Ieder in zijn eigen taal

©RV DOC

Où l'on dit tout le bien que l'on pense de l'usage des langues en Flandre.

On ne sait ce qui est pire. Que pareille décision puisse être prise, ou que cela ne surprenne même plus, en ce pays où le médiocre et le magistral ont l’habitude de se côtoyer, dans une certaine indifférence.

On résume, pour ceux qui ont cessé de suivre les soubresauts communautaires de la bête belge. La ministre des Affaires intérieures flamande, la rigolarde Liesbeth Homans (N-VA), a refusé de valider la nomination des bourgmestres de quatre des six communes à facilités linguistiques bordant Bruxelles – Aquarium, Babaorum, Laudanum et Petitbonum, aurait-on envie d’écrire.

Pourquoi diable? Parce qu’ils ont envoyé des convocations électorales dans la langue de leurs administrés – enfin, une seconde convocation, après que le gouverneur a écrit à tous in het Nederlands, comme il se doit.

Alors.

Déjà, on ne va pas ici croiser le fer à coups de circulaires Peeters et d’arrêts d’on ne sait quelle chambre du Conseil d’État. Surtout, on pense appréhender l’intérêt de défendre et perpétuer une langue lorsque celle-ci est niée, dépréciée, reléguée ou menacée. Autrement dit, rien de ce qui va suivre ne constitue un éventuel dénigrement envers les origines du mouvement flamand – c’est plutôt ce qui est fait en son nom à l’heure actuelle qui nous chipote.

On dispose par contre, entreposée dans un coin, d’une vieille théorie un peu poussiéreuse et bringuebalante, qui a résisté jusqu’ici à tous les nettoyages de printemps qui ont pu s’imposer à notre caboche. Alors on vous la livre – elle vaut ce qu’elle vaut, vous l’aurez compris.

Et veut ceci: si une personne oppressée ou mise en minorité vient, par la force du destin, à ne plus l’être et à bénéficier d’une position de force, mais n’intègre pas cet état dans sa chair et son intellect, le risque est grand qu’elle se mette, tout emmitouflée encore dans sa mentalité d’assiégée, à agir à son tour comme un oppresseur. Presque à son corps défendant – dans un premier temps du moins.

Sans doute en va-t-il de même pour certains esprits au nord du pays. Voilà, chez ceux-là, une langue qui a souffert pour être reconnue, a fini par s’imposer souverainement chez elle, et tente à présent de nier ou de restreindre l’existence d’autres.

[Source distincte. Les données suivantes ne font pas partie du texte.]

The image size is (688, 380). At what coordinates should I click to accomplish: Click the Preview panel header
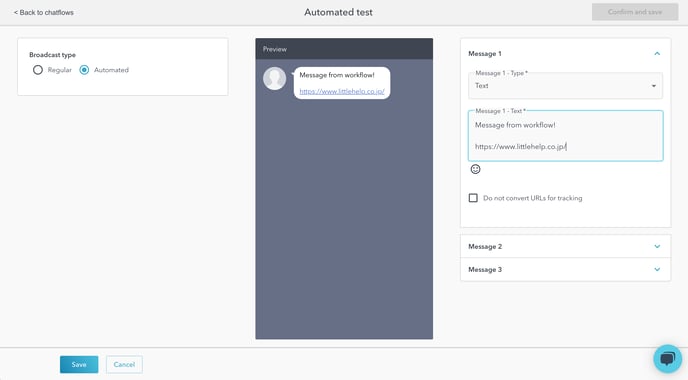click(344, 49)
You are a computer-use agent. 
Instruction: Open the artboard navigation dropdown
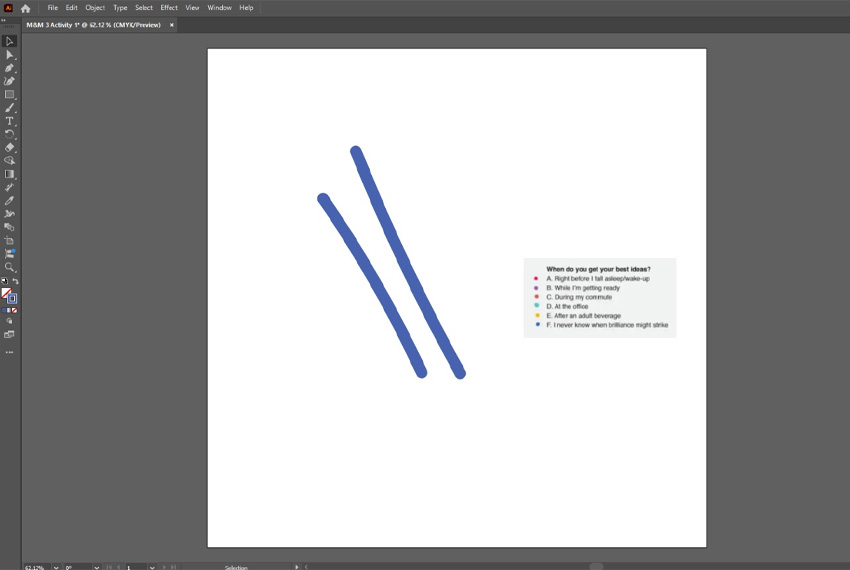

Car quel est ce pays où s’adresser à ses concitoyens dans l’une des langues officielles constitue une faute passible d’une sanction faisant fi d’un verdict démocratique? Dans quel délire paranoïaque faut-il être plongé pour s’offusquer de la langue dans laquelle les commerçants rédigent leur devanture? Dans laquelle les gens s’expriment dans la rue? Comment ne pas comprendre que forcer le citoyen à demander, à chaque fois, qu’un document lui soit envoyé dans sa langue relève de la pure démarche vexatoire, éloignée de toute notion de "goed bestuur"?

Dans ce combat d’arrière-garde, qui sent la naphtaline et le lait caillé, on ne voit que deux choses. De la peur. Et de la petitesse d’esprit.